There were a lot of American men who found ways out of Vietnam. In full disclosure, I was two years too young (though I still have my “draft card” from the day, and I was still nervous as hell when I had to go and apply for it.) I never had to make the decision, nor did I ever face the letter with the heading, “greetings from the President of the United States.” I did watch my older friends struggle, worrying about draft numbers and college deferments. Some went to Vietnam; many found a way out.
So I can’t really blame Trump for the decisions he and his father made in the 1960’s. What I can say is that whatever decision you made in that time of crisis, you should own it now. Bone spurs, becoming a public school teacher, whatever way you found out, don’t hide from the fact. And for those many who truly believed that fighting in Vietnam was immoral, respect that decision.
But once you took that position, don’t criticize those Americans who went to fight in Vietnam. Criticize the President, the Generals, the Congress, the War; but don’t say a word about those guys in the rice paddies, or helicopters, or walking trails as moving bait for Viet Cong attacks. They didn’t choose Vietnam; they did what they thought our nation expected of them.
So President Trump will continue his Quixotic effort to speak reason to Kim Jong Un of North Korea, this time in Hanoi. The last grand meeting in Singapore created a lot of talk, but little action. Kim did destroy a collapsed underground nuclear testing facility, and he hasn’t sent missiles over Japan recently. But US intelligence estimates, regardless of the President’s dreams, show that North Korea is continuing to work on developing and improving their nuclear weapons.

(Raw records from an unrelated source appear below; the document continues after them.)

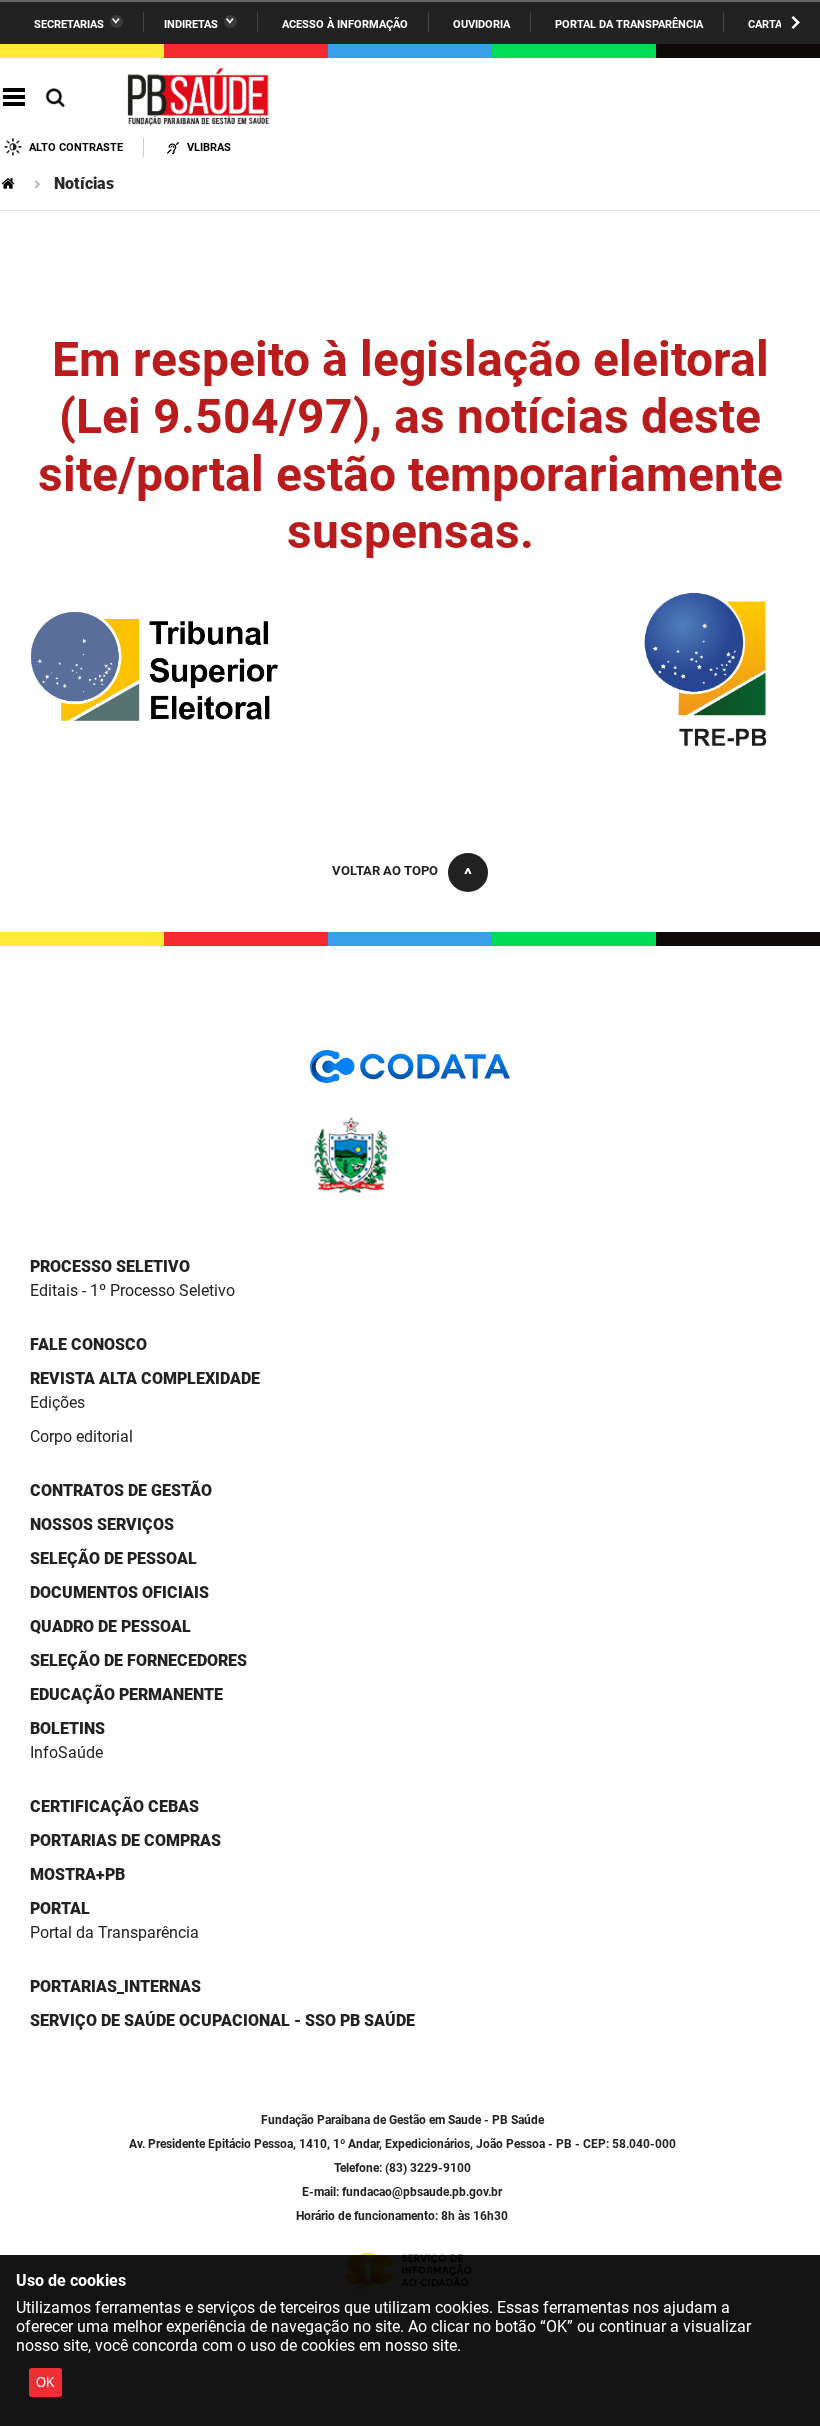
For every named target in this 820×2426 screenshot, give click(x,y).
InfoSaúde (66, 1752)
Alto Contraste (76, 147)
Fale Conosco (88, 1344)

It sure seems unlikely that Kim will “give up” his nuclear weapons. What the US can offer: a peace treaty for Korea, a removal of some US sanctions, and the possibility of US development of the tourist industry (“don’t they have great beaches”); doesn’t seem enough for Kim to give up the weapons that has become the basis of his national identity.
The US reaction isn’t Kim’s only worry, he has to be concerned with the economic power of South Korea, the 11thlargest economy in the world (The Economist.) North Korea is ranked 118th. While North Korea’s 23rdrated military (without the added nuclear weapons) is behind South Korea’s 12thranking (depending on US nuclear power), that’s a lot closer than the economic comparison (Business Insider.) Peace on the peninsula might mean a North Korea subsumed by the South Korean economic juggernaut, winning a peace instead of a war.
Having this summit in Hanoi is symbolic in several ways. It may well represent the same frustration that the Vietnam War engendered; the idea that the most powerful nation in the world, the United States, could not enforce its will on a dramatically smaller nation. Like the North Vietnamese outlasting America, Kim may be looking to drag the US along, getting more time for nuclear research while pretending to negotiate.
For President Trump, Hanoi presents him with another chance to contrast himself to one of the city’s most famous former residents, John McCain. McCain was imprisoned for five and a half years in the infamous “Hanoi Hilton;” that will be a poor comparison with the image of Trump staying in one of Hanoi’s luxury hotels: the Intercontinental, the Marriott, the Crowne Plaza, or, ironically, the Hilton.
Don’t count on Trump ignoring the obvious. He probably will have something negative to say about John McCain once again, the temptation will be too great. But the real contrast is to John McCain’s determination to use American power to protect the world; to make real changes that made the world safer. I was not a great supporter of McCain, and I don’t necessarily agree with his willingness to use our military to intervene in every world situation. But two things were clear: he had a substantive idea of what was needed, and he had the courage to implement it.
The President has no plan, simply image. And, bone spurs or not, he clearly doesn’t have the courage to work for real change.
Jefferson has beliefs; Burr has none.